3回のロシア連載を終えて、ドイツ東部の過去と現在にかかわる問題についての「直言」原稿を書いていたが、8月8日朝8時(日本時間の同15時)から天皇の「お気持ち」映像が流れるという情報を得て、早朝からネットをつないでNHKのサイトをみていた。居間のテレビをつければ、290チャンネルで英語放送「NHKワールド」をみることができるが、これは籾井会長肝入りの「美しい国・日本の宣伝放送」としかいいようのない代物で、ほとんどみていない。ネットをつないで待っていると、画面に天皇が出てきた。こういう形で天皇が直接国民に語りかけるのは、東日本大震災の時以来、2回目である。だが、この形式の異例さは、天皇が「生前退位」の意向を自ら示唆するというその内容の異例さによって加速され、それはあたかも「玉映放送」のように海外でも注目を浴びた(「玉音放送」は正午、今回は午後3時)。

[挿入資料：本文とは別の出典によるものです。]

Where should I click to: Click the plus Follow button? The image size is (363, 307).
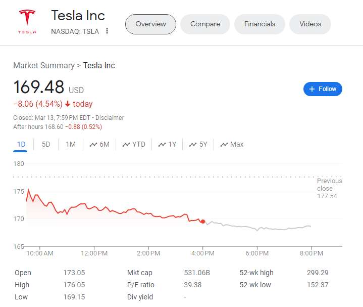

「象徴としてのお務めについての天皇陛下のおことば」〔ここで読めます〕(全文は宮内庁ホームページ参照)。11分ほどで、ワープロ原稿縦書き、全角数字・読み仮名含めて1823文字の簡潔なものだったが、政治家たちの饒舌で軽い語りとは異なり、推敲に推敲を重ねた文章という印象である。最初に聞いたときに耳に残った言葉は「個人」と「家族」。そして頻繁に出てくる「務め」(7回)と「象徴」(8回)。「天皇の務め」「象徴の務め」「象徴天皇の務め」という使い分けのなかから浮かびあがるのは、象徴天皇制への徹底したこだわりである。ペリリュー島などへの慰霊の旅を「象徴的行為」と表現したところは、憲法学上の象徴行為説を自ら採用したかのようだが、それはともかく、「象徴」と「務め」がこの「おことば」の核心をなしていることは確かだろう。「おことば」に対する日本のメディアの反応、同業者の議論などを十分踏まえて論ずることのできない海外在住という状況のもと、まずはドイツメディアの反応を紹介しながら、私なりのコメントを加えていくことにしたい。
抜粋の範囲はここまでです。